Когда он выскочил на крыльцо, то увидел Феликса, мрачно смотрящего вдаль. Он проследил за его взглядом и тоже понял, что проиграл. Если со слегка замедленным Лившицем еще можно было бы тягаться с помощью применения элементарных знаний закона Ома, то справиться с самим Вадимом Орловским никакой надежды у него не было.
Глава 13
Несбывшаяся надежда бабки Антонины
На следующий день, в воскресенье, с самого утра к Марине Митрофановой явилась Людмила Константинова.
– Все-таки ты была не права! – заявила она с порога. – Все-таки я очень даже влюблена!
– Рада за тебя! – рассмеялась Марина. – Только вот интересно, в кого: в Ваську или в Пороховщикова?
– Ясное дело, в Василия!
– Значит, ты все-таки изменяла ему на дискотеке с Лешкой?
– Не-а! – помотала головой Милка.
– Тогда я вообще ничего не понимаю… Почему же они дрались?
– Видишь ли, я ему не изменяла, но сказала, так… между прочим… что будто бы Пороховщиков положил на меня глаз и вообще… будто бы пристает…
– То есть ты натуральным образом Лешку подставила, просто оговорила, да?

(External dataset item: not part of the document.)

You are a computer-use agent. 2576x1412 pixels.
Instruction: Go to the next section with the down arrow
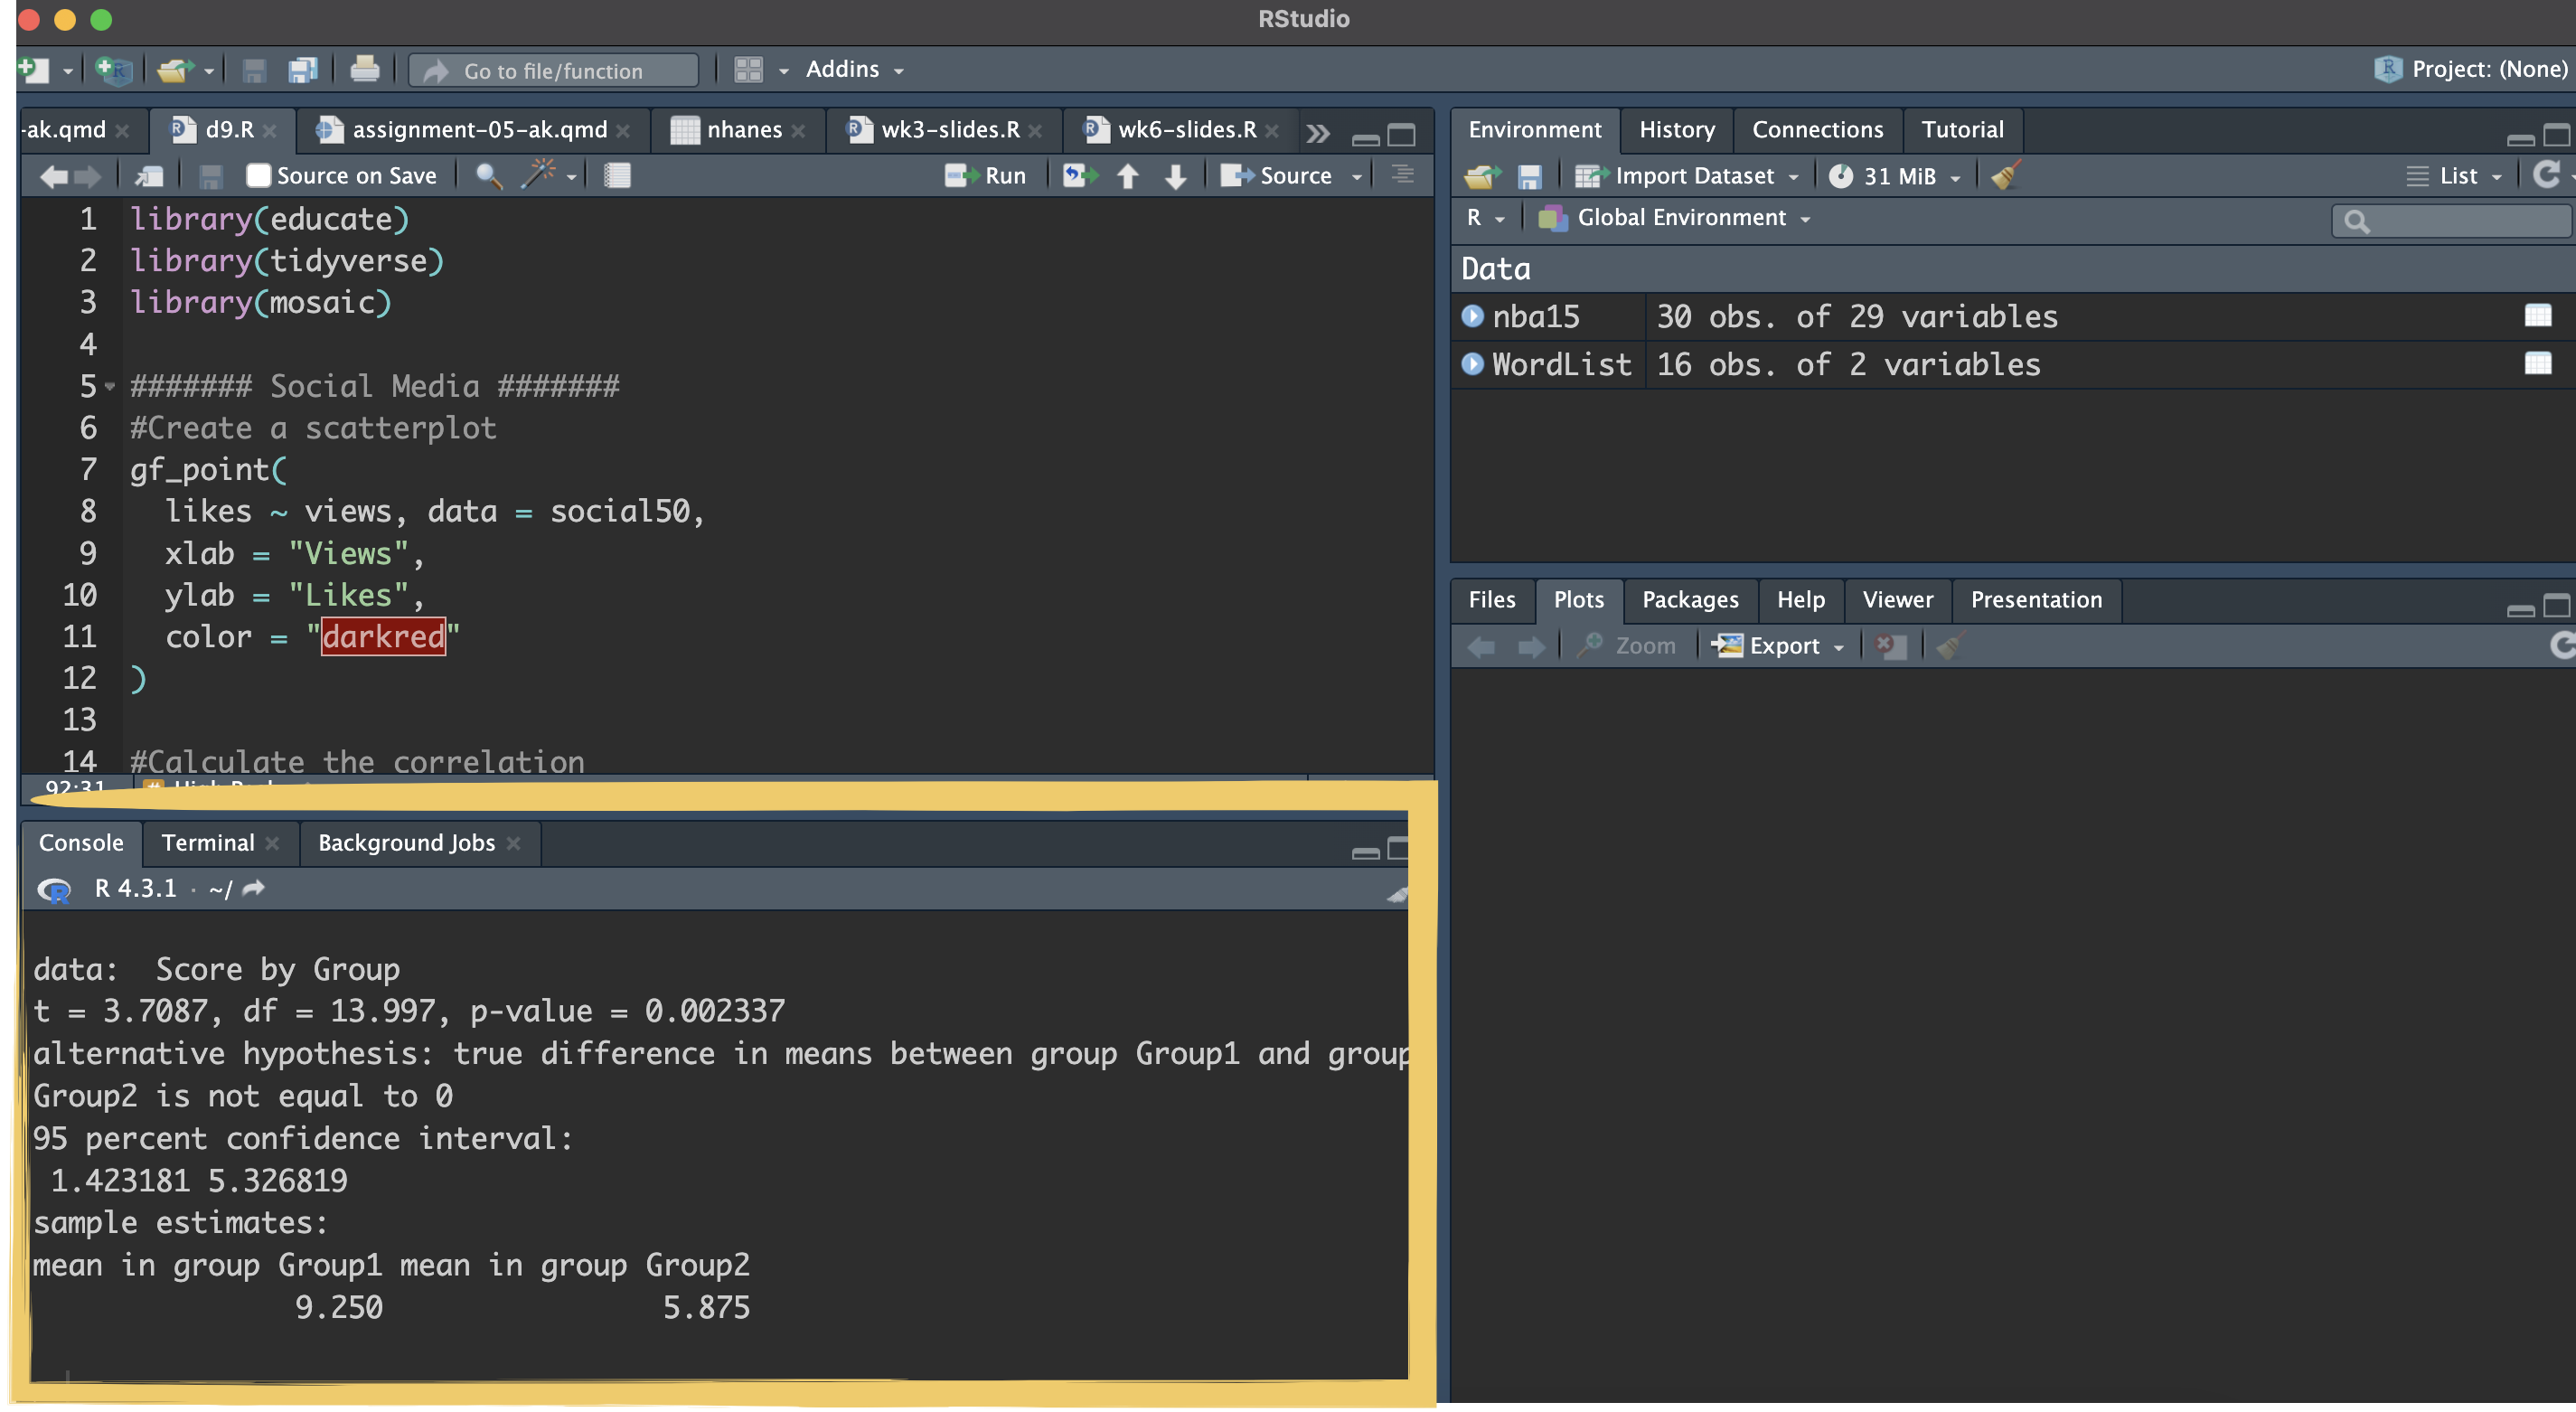coord(1176,175)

– Ну… допустим… Только в этом ничего ужасного нет, а даже наоборот!
– Как это ничего ужасного нет, если у Лешки синяк во все лицо?!
– Синяк – явление временное, зато Леночка Слесаренко, возможно, будет при нем постоянно.
– Да? – удивилась Марина.
– Вот именно! Прикинь, она думает, что Лешка из-за нее с Васькой дрался!
– С чего ты взяла?
– С того! Ты вот Пороховщикова жалеешь, а он, между прочим, этот синяк будет как орден носить. Он, если хочешь знать, на Ваську совсем не сердится и даже просил его никому не говорить о недоразумении, чтобы Леночку оставить в счастливом заблуждении.
– Ну и ну! – только и смогла проговорить Марина.
– Да! Вот такие дела! – подытожила Милка.
– Ясно. А поскольку Кура… то есть Василий полез из-за тебя в драку, то ты решила в него как следует влюбиться?
– Видишь ли, я думаю, что я и так уже была… в общем, на грани… А теперь у нас так хорошо, так хорошо, что ты даже не представляешь! Я его догнала и… в общем, утешила… Мы так целовались, так целовались… тебе, конечно, этого еще не понять…
Марина вздрогнула. Еще как понять! При воспоминании о Вадиме ее бросало в дрожь. Она не знала, как ей теперь относиться к самой себе. Какой же она оказалась отвратительной, ветреной и непостоянной. Еще вчера днем она умирала от несчастной любви к Богдану, а вечером уже целовалась с Орловским и, похоже, была неприлично счастлива. Она не могла простить Рыбареву предательства, а сама в первый же подвернувшийся момент предала его самым подлым образом, да еще тогда, когда он, оскорбленный и униженный, так нуждался в ее поддержке.
– Ну а ты что теперь намерена делать? – услышала она Милкин голос.
– В каком смысле? – не поняла Марина.
– В прямом. Рыбарь-то теперь опять один. Маргошка его здорово отделала!
– Я тут ни при чем, – скромно опустила глаза Митрофанова.
– Понятно, что ни при чем. Я спрашиваю, что ты станешь делать, если Богдан опять к тебе подкатится?
– Он не подкатится…
– А если подкатится? Простишь?
– Нет, – твердо ответила Марина.
– Да ну? – вскинула брови Милка. – Наша жалостливая Марина да не поможет нуждающемуся в любви и утешении?
– Не помогу.
– Ты решила сменить имидж?
– Дело не в имидже…
– А в чем?
– Не знаю еще, Милка. Скорее всего, Богдан опоздал. Все у меня к нему перегорело…
– Неужто? – хитро улыбнулась Константинова. – А к кому загорелось? Неужели к Феликсу? Он тебя глазами прямо-таки поедом ест! И вообще, я видела, как ты с ним целых два танца подряд танцевала. Так к нему загорелась-то?